With this said, in the majority of scenarios it works fine, but if the files you work with consistently cause problems it would be nice to know sooner than later.
Speaking to that, when I was in school the problem would arise when my document included pictures, but not if it was all text (i did install the Microsoft fonts though). Can’t speak on tables and charts.
I installed LibreOffice on my windows machine and opened the PDF that was created on the MAC. LibreOffice opened it alright, but not as a text document. It turned into an “OpenDocumentDrawing”. Libre treats each line of text like a piece of drawing.
I believe LO guesses with PDF’s which LO application to use to open it. You should be able to force it to open with writer/calc/etc with varying results.
I have not figured out how to open the PDF into a write document. If any knows how to do this, I would appreciate it.
But I was able to open the pages zip file from the MAC into a write document. It didn’t turn out to bad. Formatting is a little off and the table of contents is not there. It’s a good start so.

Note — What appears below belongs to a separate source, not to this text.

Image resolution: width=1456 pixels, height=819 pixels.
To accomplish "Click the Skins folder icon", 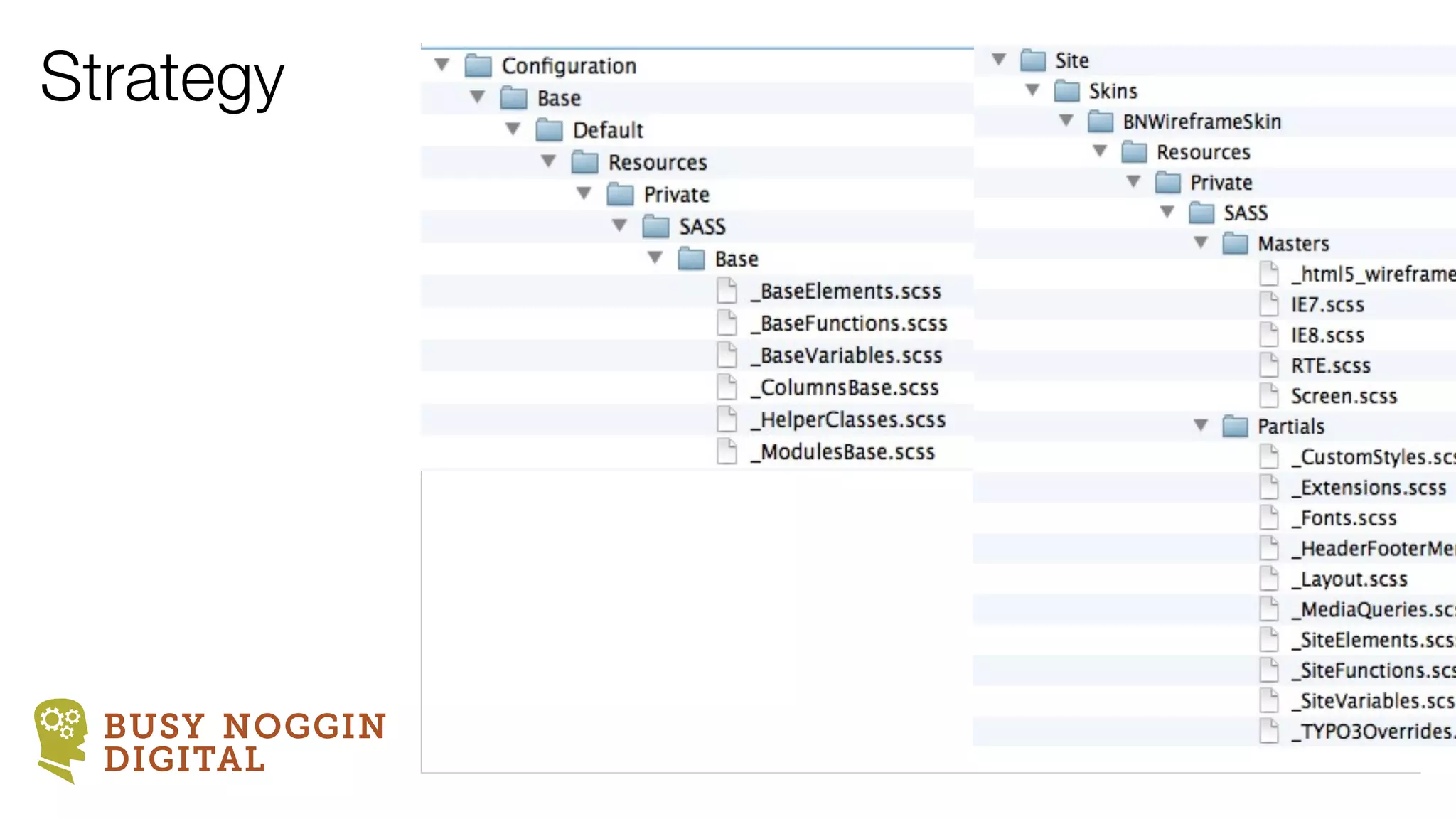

Didn’t seem to work for me. All my attempts at getting Writer to look at a PDF resulted in Draw being used instead. (LO 184.108.40.206) I guess it is trying to tell me something.
If the PDF is more of a graphical nature (e.g. scanned image) then GIMP will import a PDF.
If the PDF is nearly all actual text and you don’t mind losing formatting and then reapplying formatting then
pdftotext will do the trick. (Not really going to fly if you have hundreds of documents, or a few documents with collectively hundreds of pages.)
I would guess that, for text documents, PDF is not the best format to attempt to migrate files to Linux.
PDF is a fairly flexible format. It lets you put text and pictures at fixed places easily, including input forms and the like. The equivalent Libre Office subprogram is Draw, not Write. Write is for structured text, which PDFs don’t really retain (they’re basically virtual paper). If the PDF exporting program flattened everything into images (which you can usually tell in
okular or similar as the text is not selectable), then there’s not a whole lot you can do with it. If it’s embedded everything as text (common if the source material was text), then you can often either just edit it in Draw, or easily migrate it from Draw to Write.
As for creating documents, my go-to solution is
LaTeX, which lets you create templates for commonly needed documents, and output them in any of a wide number of formats for presentation.
in a Gnome DE the most simple way to READ a .pdf file is Evince or “Document viewer” as it’s called now. it is installed by default on most distros running Gnome but can be installed anywhere …
there is also Calibre, Okular etc for more formats like epub, cbz, etc.
if you want a PRO-like alternative for GNU/Linux to EDIT .pdf files or simply create new ones from scratch i would look at Scribus
if you also want color fidelity for printing in a color managed pipeline then also look at DisplayCAL .
I used to use
evince, the performance on large (100mb+) pdfs is so terrible I couldn’t keep using it, and it lacks many features compared even to the
pdf.js reader embedded in firefox. Even if you don’t use
okular seems to be currently the best in terms of performance and features.
The internet says that Apple Pages can export to Microsoft Word (.docx by default, and that would be preferred, but can do older .doc format). I think that would be a better approach to try for your migration.